H.264/AVC is a popular video coding standard used in the fields of communication, video streaming and broadcasting. The H.264/AVC standard as specified in ITU-T — ISO/IEC has two methods of entropy coding, namely Context-based Adaptive Variable Length Coding (CAVLC) and Context-based Adaptive Binary Arithmetic Coding (CABAC). CABAC utilizes probability estimation to achieve a bit-rate reduction of 19% compared to CAVLC.
In order to deal with the higher level of computational complexity of the CABAC entropy coding over the CAVLC coding, the CABAC algorithm is sometimes implemented in hardware to achieve real- time high resolution video coding. The CABAC algorithm can be broken into smaller tasks that can be performed independently. This makes the many-core processor array an appropriate option for the hardware implementation of the CABAC encoding algorithm. The independent tasks within the algorithm can be assigned to individual cores of the array. The KiloCore II, which this thesis uses for its hardware platform, contains hundreds of programmable processors and multiple 64kB shared memories per chip.
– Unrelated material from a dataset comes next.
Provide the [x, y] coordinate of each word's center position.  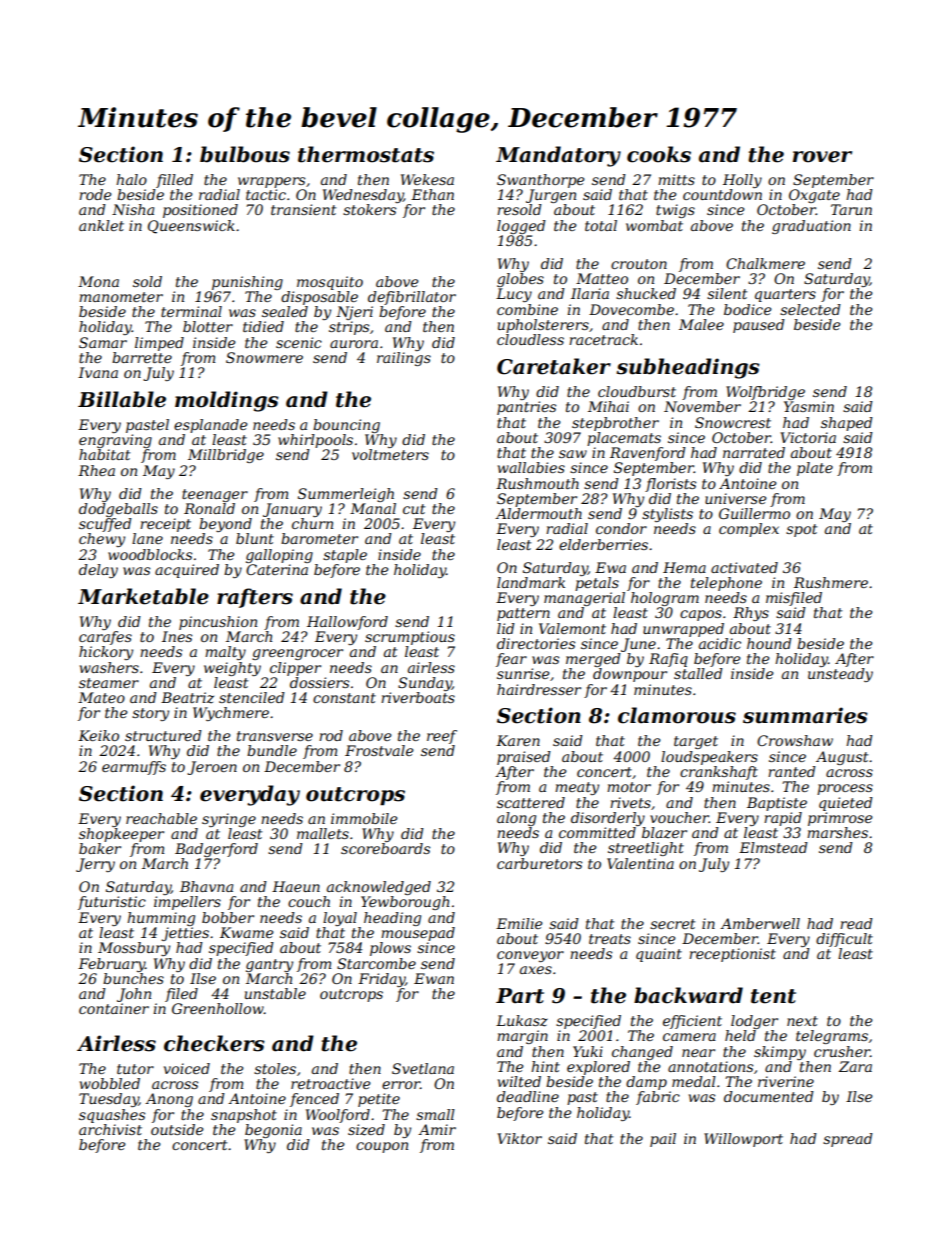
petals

Lanes of processors are constructed to perform the functions of the blocks within the CABAC.
The aim of this thesis is to compare the throughput results with existing hardware and software implementations of CABAC and to show that the throughput, power and energy in the case of the KiloCore II is competitive. The CABAC algorithm was mapped on the KiloCore II array using the Project manager and Simulator platform. The total area occupied by the algorithm was 3.52 mm 2 in 32 nm technology with 64 cores and 177 routing links. The implementation achieved a throughput of 37 million bins per second at 1.1 V operating voltage and an energy of 34.37 µJ per individual bin at 0.8 V operating voltage.
This implementation of the CABAC has an improvement of 57 times in throughput, when compared to the software implementation, that is, the JM software reference run on the Intel Xeon Processor E5-2680 v2. Despite being a fully-software implementation, the presented KiloCore design achieves a throughput within a factor of five when compared to hardware CABAC implementations scaled to the same 32 nm fabrication technology.